Analysts covering Salary.com apparently still like what they see and hear from company executives. The average stock price target is $18, according to Thomson Financial data. On Friday, shares closed at $12.00.

Following the July 31 financial report, analyst Richard Davis of Needham & Co. upped his price target to $16 from $15, while reiterating a buy rating. He had initiated coverage in March with a buy rating and $14 target.

In early June, Brendan Barnicle of Pacific Crest Securities said a weakness in share price at almost $1 below the $10.50 IPO price represented a buying opportunity. “Pacific Crest believes the company’s proprietary compensation data provides a unique long-term advantage,” he wrote to clients. He had initiated coverage on March 27 with an outperform rating and a $21 target. 

Also on March 27, Salary.com picked up some positive initial coverage from three other analysts. Tom Roderick of Thomas Weisel Partners gave it an overweight and a $15.50 fair value for shares, “given the company’s subscription software model and visible revenue and cash-flow growth.” Philip Rueppel of Wachovia Capital Markets started the company at outperform and a $13-15 price range, saying he projects near-term annual revenue growth above 25% as Salary.com expands it product mix and market penetration. William Blair & Co.’s Laura Lederman started coverage at outperform, saying, “We expect Salary.com to post strong sales growth of 34% over the next four years.”

But investors might have to remain patient before they see a return on their investment. So when will Salary.com turn a profit? During an August 9 presentation at the Canaccord Adams 27th annual Global Growth Conference in Boston, CEO Plunkett noted that the company has been cash flow positive since 2004, reiterating the previous outlook that Salary.com is predicting profitability in three to five years. 
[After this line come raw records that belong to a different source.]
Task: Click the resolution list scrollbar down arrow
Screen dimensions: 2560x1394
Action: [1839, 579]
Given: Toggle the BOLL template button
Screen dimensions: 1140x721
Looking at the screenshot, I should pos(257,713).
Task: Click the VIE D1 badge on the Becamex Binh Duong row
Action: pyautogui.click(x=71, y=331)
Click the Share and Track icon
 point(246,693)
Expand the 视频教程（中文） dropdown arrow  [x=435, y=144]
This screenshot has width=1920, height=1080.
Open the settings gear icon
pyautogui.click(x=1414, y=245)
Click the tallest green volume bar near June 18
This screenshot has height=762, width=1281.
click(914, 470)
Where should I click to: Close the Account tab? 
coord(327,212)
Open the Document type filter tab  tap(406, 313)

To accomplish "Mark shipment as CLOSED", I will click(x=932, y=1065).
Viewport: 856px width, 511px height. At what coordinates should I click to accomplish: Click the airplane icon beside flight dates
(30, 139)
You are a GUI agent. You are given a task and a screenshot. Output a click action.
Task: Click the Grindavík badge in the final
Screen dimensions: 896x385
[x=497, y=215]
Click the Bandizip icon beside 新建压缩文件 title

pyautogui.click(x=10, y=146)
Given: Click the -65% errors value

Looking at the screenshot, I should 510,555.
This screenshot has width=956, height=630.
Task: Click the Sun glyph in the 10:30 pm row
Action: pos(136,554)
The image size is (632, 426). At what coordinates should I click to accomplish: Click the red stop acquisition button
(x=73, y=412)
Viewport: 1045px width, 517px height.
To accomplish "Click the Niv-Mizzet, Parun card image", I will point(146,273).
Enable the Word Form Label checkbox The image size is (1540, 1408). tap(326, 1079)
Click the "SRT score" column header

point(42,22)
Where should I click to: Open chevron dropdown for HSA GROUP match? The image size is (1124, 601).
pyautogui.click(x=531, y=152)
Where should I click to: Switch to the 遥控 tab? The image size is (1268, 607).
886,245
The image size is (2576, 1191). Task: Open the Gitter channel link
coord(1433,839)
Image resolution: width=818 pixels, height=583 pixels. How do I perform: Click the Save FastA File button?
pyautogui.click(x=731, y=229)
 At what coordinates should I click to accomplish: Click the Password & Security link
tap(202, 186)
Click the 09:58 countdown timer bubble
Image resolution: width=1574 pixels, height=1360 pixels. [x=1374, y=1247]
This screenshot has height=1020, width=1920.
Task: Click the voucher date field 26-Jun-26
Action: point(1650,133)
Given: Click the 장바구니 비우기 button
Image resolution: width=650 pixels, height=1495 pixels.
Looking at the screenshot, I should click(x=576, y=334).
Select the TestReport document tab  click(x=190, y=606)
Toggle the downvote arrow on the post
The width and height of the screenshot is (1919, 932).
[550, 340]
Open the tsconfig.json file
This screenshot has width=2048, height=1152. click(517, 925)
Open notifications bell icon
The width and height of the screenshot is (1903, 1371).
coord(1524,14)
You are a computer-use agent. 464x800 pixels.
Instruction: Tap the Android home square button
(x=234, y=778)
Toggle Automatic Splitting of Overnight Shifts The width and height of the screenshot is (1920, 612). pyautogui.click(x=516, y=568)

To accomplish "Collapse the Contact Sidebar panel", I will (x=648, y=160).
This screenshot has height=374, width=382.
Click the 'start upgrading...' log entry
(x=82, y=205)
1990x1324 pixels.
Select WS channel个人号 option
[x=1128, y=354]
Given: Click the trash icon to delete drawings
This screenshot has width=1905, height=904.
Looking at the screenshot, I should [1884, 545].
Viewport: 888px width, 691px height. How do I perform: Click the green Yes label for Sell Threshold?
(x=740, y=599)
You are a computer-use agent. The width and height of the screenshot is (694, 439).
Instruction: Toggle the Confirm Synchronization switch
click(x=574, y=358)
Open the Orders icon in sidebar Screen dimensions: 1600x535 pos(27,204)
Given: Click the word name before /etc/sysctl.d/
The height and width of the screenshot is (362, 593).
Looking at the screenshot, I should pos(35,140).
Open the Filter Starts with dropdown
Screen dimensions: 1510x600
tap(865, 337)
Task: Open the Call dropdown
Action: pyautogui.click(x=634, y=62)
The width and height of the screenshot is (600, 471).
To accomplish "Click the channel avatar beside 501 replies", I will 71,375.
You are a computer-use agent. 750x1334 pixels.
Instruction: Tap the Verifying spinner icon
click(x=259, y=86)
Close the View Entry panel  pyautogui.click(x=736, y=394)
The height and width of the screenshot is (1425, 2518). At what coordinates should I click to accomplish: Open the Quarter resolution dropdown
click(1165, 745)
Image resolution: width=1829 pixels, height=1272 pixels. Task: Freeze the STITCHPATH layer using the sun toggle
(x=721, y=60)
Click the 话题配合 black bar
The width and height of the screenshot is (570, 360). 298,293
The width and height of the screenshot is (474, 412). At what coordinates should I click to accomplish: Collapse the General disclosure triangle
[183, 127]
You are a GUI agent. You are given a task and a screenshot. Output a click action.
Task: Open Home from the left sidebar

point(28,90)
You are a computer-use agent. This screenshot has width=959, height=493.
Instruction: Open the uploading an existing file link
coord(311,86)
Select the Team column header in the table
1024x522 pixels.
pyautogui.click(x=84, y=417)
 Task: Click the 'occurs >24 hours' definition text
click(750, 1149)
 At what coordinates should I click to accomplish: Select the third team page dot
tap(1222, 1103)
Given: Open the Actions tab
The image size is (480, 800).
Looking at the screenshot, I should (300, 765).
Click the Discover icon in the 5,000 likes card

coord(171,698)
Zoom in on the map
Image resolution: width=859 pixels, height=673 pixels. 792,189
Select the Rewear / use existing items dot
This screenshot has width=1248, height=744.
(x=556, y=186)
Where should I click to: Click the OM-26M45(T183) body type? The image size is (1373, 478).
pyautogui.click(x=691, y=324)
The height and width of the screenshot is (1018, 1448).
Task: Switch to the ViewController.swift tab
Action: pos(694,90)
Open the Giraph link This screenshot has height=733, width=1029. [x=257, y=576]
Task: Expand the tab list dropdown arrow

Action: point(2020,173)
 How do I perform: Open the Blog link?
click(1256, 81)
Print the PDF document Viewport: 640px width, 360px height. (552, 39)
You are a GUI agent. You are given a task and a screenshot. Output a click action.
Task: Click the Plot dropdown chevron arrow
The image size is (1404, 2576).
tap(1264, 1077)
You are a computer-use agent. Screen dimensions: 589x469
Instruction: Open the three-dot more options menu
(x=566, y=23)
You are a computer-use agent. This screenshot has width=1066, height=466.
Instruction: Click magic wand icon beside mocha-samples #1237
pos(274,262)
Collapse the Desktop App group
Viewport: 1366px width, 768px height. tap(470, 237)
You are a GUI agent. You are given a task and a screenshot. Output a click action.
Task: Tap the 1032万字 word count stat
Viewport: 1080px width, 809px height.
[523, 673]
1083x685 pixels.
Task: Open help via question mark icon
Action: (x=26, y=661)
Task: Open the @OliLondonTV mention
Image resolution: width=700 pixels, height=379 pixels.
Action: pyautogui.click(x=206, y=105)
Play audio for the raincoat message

The company’s guidance for the current quarter calls for a loss in the range of $2.3 million to $2.7 million, on revenue in the range of $7.7 million to $8.1 million, excluding the recently announced deal for ITG. For fiscal 2008 ending next March, Salary.com is looking for revenue of $33.7 million to $34.9 million, including a contribution of $200,000 to $400,000 from ITG. The full-year loss is expected to fall in the range of $8.8 million to $9.2 million, with cash flow of $7.8 million to $8.2 million.

Salary.com does have brand recognition, but it’s also gaining competitors, both in software management and as a Web portal. Still-private PayScale.com said in July that it had raised nearly $9 million in venture capital, and the website expects to become profitable next year. That’s a quicker payday than Salary.com’s shareholders are likely to see.

Note: Salary.com is in the portfolio of Rising Star Stocks, an independent investment advisory published by Business Financial Publishing LLC, the owner of SmallCapInvestor.com. Salary.com was added to the Rising Star Stocks selection of growth stocks on May 21, at a price of $11.04 per share.